=== PROBLEM REQUIREMENTS ===
Of the lines in the material below, print only those from the one containing "Viewport: 1024px width, 782px height." to the one containing "Task: Toggle the", ends included, exactly as written and without pictures.
==*==
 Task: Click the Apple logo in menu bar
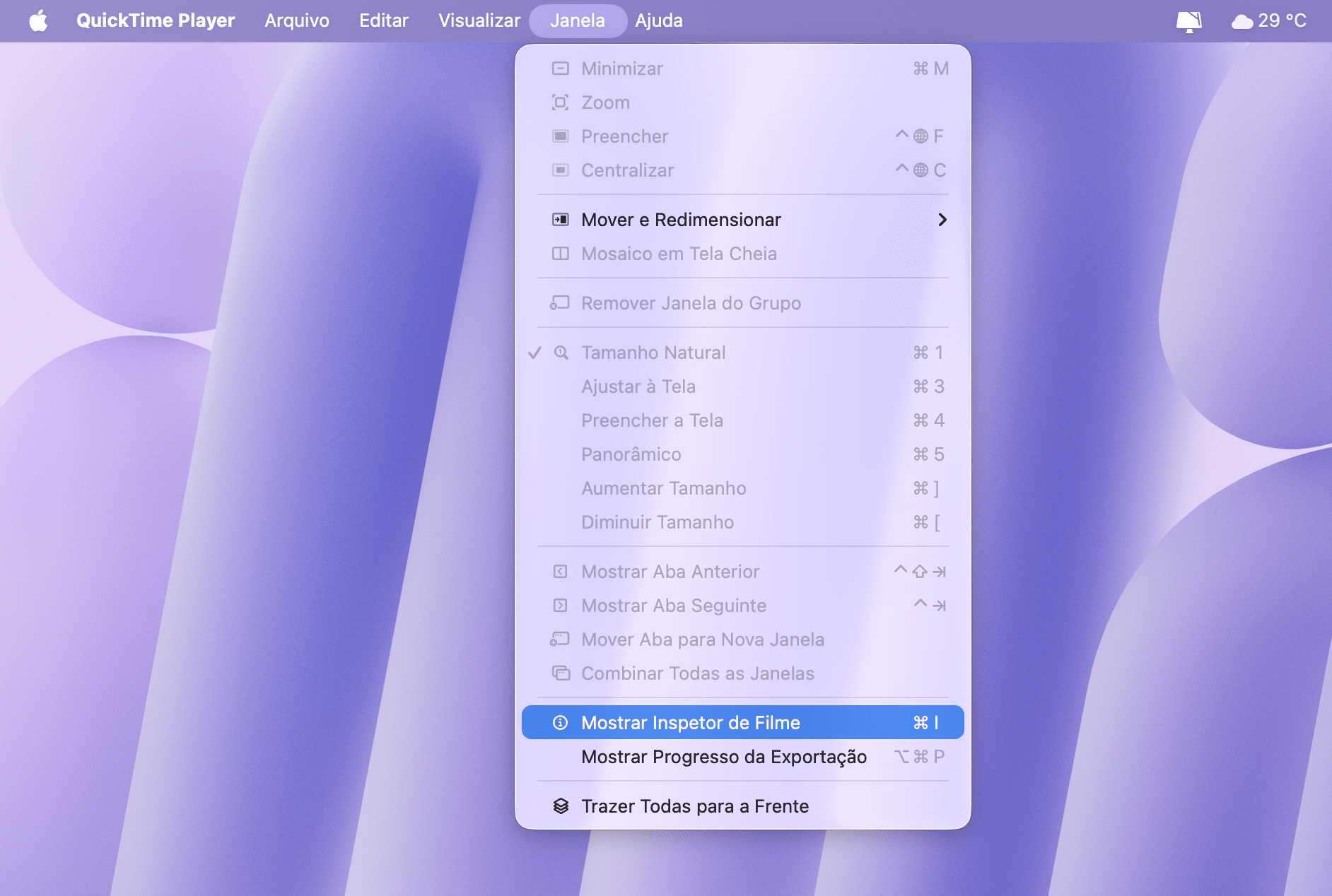coord(38,20)
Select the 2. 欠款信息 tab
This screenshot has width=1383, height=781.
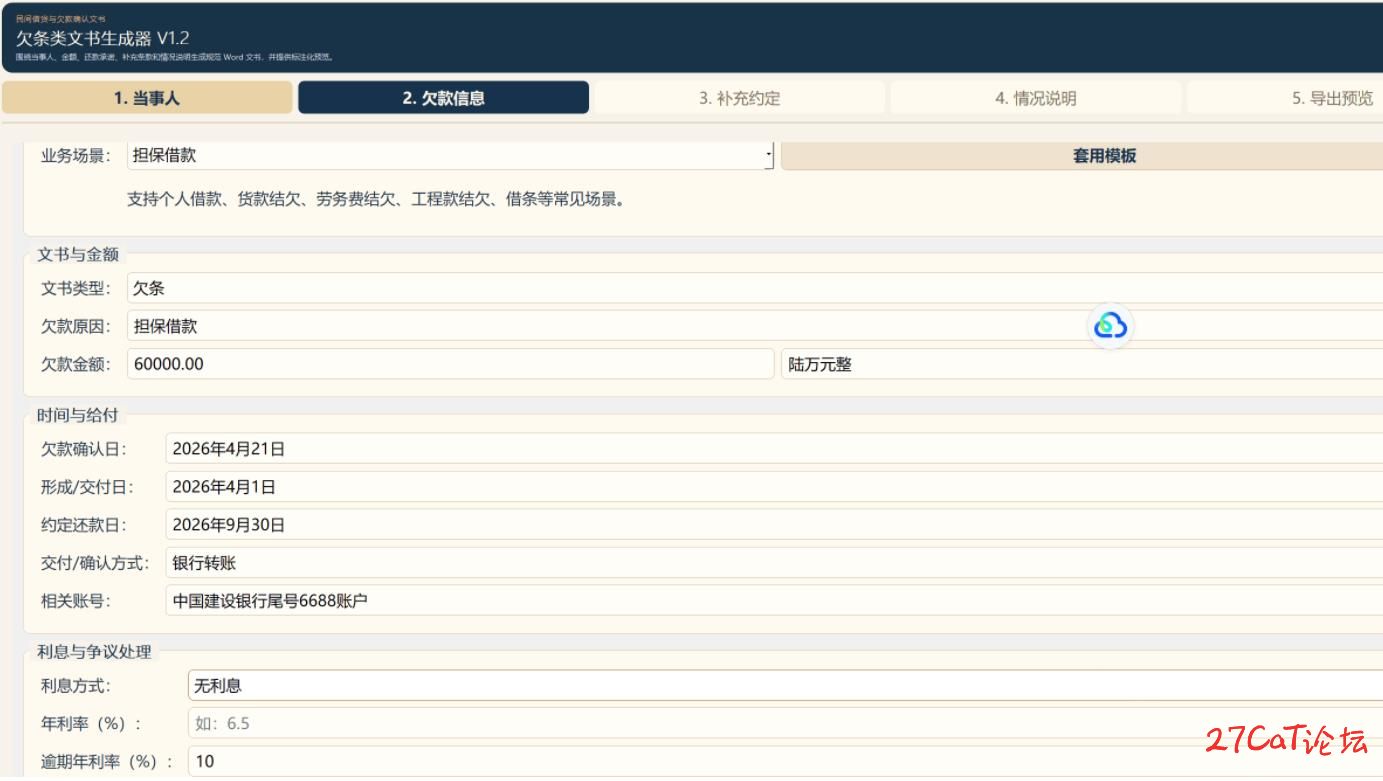[x=443, y=98]
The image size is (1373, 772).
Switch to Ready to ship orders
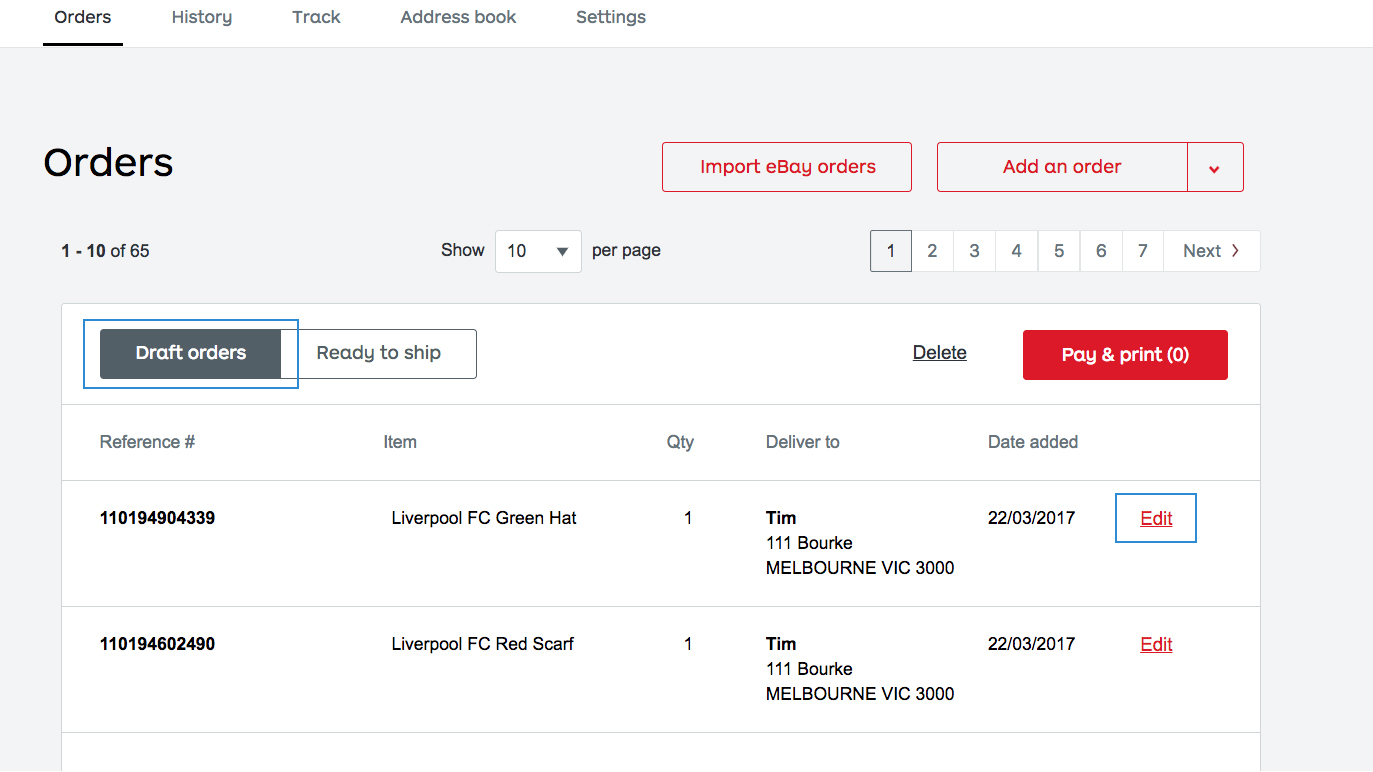tap(378, 353)
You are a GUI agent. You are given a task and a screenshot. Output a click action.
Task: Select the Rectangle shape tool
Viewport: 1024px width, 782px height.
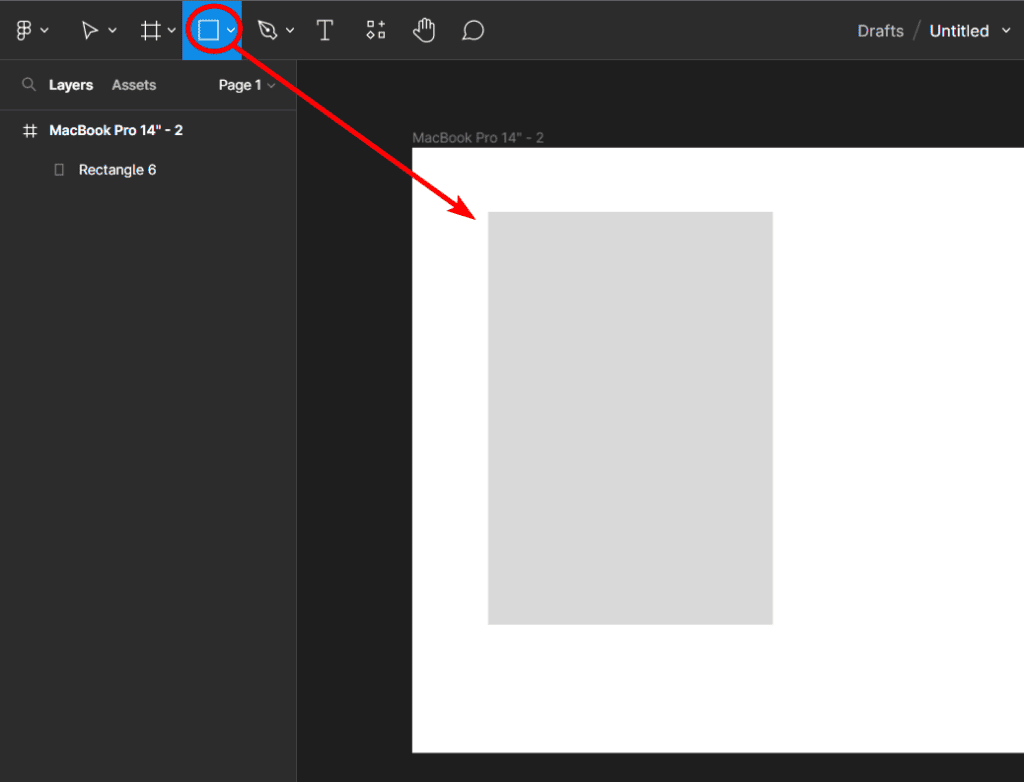pyautogui.click(x=208, y=31)
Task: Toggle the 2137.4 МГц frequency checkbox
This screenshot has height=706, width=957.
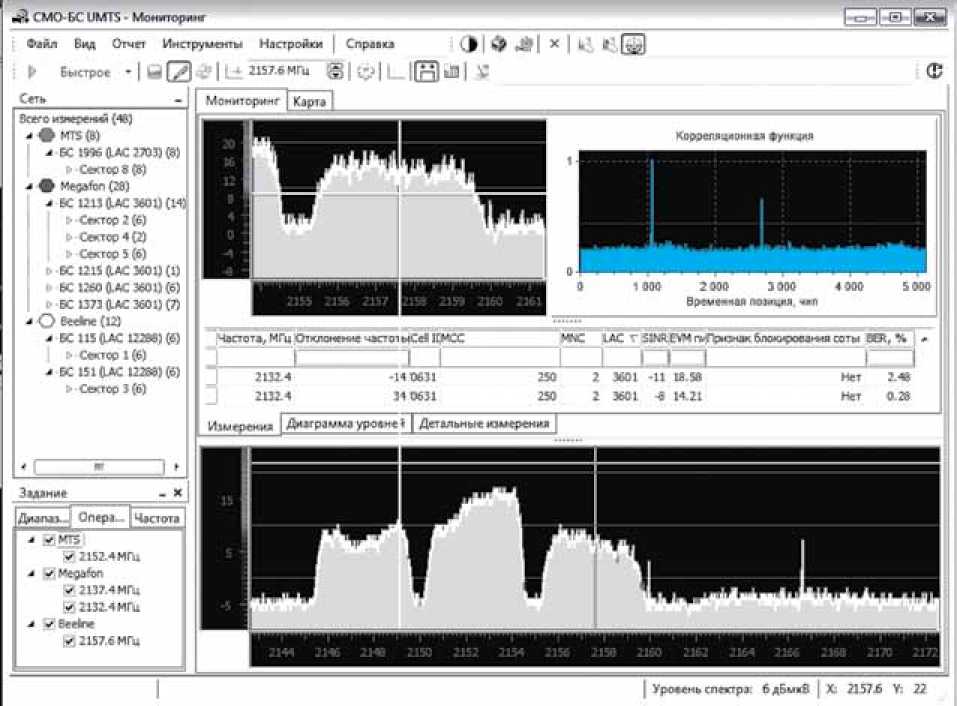Action: pyautogui.click(x=69, y=590)
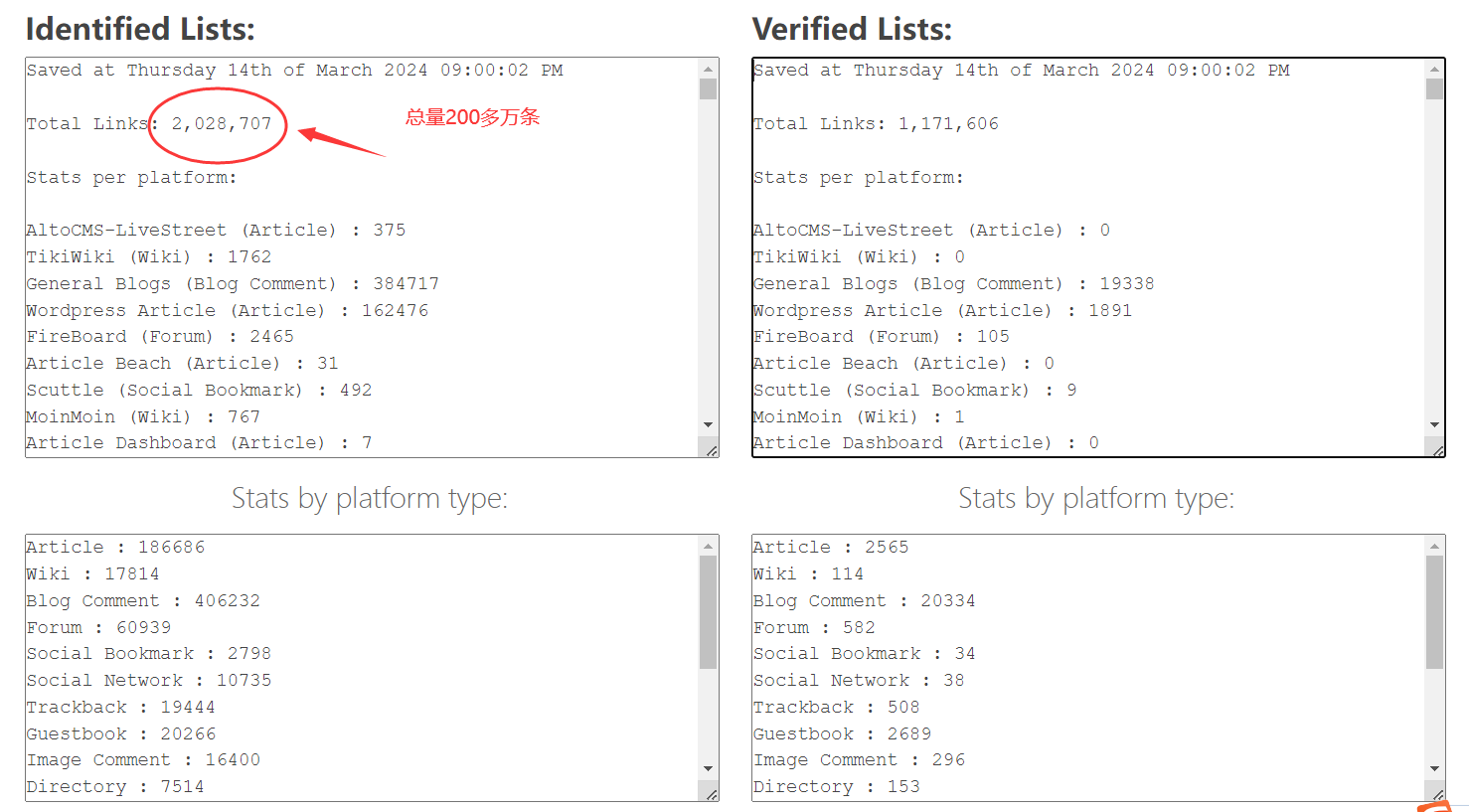This screenshot has width=1469, height=812.
Task: Place cursor on Blog Comment : 406232 line
Action: click(x=142, y=601)
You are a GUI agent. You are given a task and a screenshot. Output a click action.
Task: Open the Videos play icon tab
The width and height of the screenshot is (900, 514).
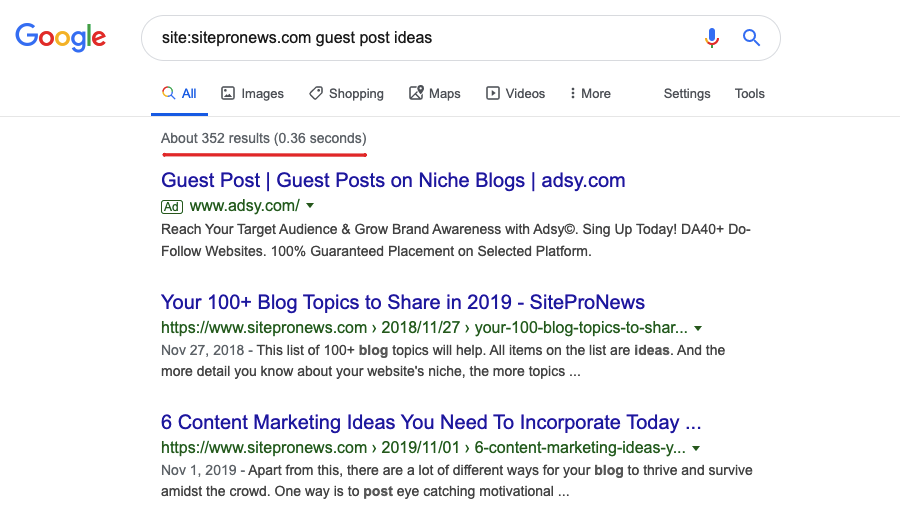point(492,93)
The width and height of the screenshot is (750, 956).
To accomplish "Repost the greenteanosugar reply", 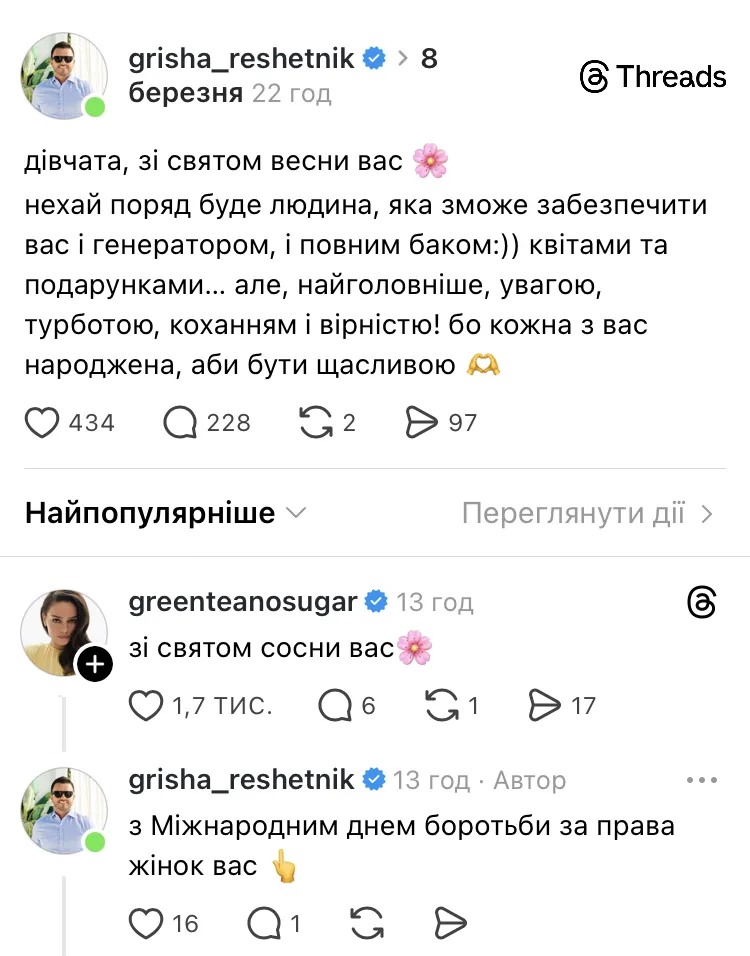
==*==
=== SOLUTION FOR THIS EXERCISE ===
Viewport: 1024px width, 782px height.
pyautogui.click(x=208, y=31)
Task: Toggle the 2137.4 МГц frequency checkbox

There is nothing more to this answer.